### What is needed
Every line in the records below with the string "will" is to be copied out.

[Collected data]
━━━━━━
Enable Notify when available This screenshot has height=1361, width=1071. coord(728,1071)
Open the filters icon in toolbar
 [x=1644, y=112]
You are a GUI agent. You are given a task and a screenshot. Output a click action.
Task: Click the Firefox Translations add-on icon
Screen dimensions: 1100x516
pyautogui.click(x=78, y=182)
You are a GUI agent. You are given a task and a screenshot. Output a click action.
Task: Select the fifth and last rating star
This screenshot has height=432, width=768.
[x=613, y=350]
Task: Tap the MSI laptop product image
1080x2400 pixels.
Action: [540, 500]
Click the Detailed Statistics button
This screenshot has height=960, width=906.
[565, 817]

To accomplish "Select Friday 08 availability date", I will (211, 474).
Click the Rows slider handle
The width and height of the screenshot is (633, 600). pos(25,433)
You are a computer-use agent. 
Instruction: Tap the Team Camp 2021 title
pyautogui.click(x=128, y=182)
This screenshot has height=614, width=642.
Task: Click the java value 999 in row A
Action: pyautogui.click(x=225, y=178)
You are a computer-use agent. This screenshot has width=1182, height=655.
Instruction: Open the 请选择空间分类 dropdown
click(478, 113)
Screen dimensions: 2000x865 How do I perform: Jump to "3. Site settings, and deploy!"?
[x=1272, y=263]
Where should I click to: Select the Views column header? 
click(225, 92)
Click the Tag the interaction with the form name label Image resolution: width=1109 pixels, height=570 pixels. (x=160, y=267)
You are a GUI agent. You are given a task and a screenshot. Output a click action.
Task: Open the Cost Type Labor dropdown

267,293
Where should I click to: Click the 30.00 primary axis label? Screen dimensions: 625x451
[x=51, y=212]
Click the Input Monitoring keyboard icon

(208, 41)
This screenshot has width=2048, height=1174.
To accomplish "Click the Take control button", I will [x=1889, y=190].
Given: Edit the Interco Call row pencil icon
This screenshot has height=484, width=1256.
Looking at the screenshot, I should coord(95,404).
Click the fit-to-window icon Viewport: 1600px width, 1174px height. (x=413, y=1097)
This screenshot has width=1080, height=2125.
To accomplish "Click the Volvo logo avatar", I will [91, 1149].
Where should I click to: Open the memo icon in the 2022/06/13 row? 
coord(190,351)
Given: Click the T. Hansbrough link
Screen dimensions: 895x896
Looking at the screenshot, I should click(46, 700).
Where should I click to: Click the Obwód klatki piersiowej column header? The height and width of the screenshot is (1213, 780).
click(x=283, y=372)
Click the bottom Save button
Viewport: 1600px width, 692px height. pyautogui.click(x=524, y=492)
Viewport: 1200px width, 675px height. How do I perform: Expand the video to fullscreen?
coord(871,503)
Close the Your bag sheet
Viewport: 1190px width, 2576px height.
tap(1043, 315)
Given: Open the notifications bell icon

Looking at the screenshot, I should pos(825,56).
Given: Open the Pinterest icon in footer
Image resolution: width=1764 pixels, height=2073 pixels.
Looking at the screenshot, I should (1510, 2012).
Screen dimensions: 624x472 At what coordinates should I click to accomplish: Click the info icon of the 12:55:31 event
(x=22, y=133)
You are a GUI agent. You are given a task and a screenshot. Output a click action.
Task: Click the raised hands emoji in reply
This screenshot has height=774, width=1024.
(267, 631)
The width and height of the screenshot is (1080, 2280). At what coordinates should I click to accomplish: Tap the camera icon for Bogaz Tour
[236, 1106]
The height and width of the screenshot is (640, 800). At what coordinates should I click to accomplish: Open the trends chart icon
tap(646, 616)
━━━━━━
### Answer box
To accomplish "Select Friday 08 availability date", I will (211, 474).
To accomplish "Click the Take control button", I will [x=1889, y=190].
To accomplish "Click the Volvo logo avatar", I will [91, 1149].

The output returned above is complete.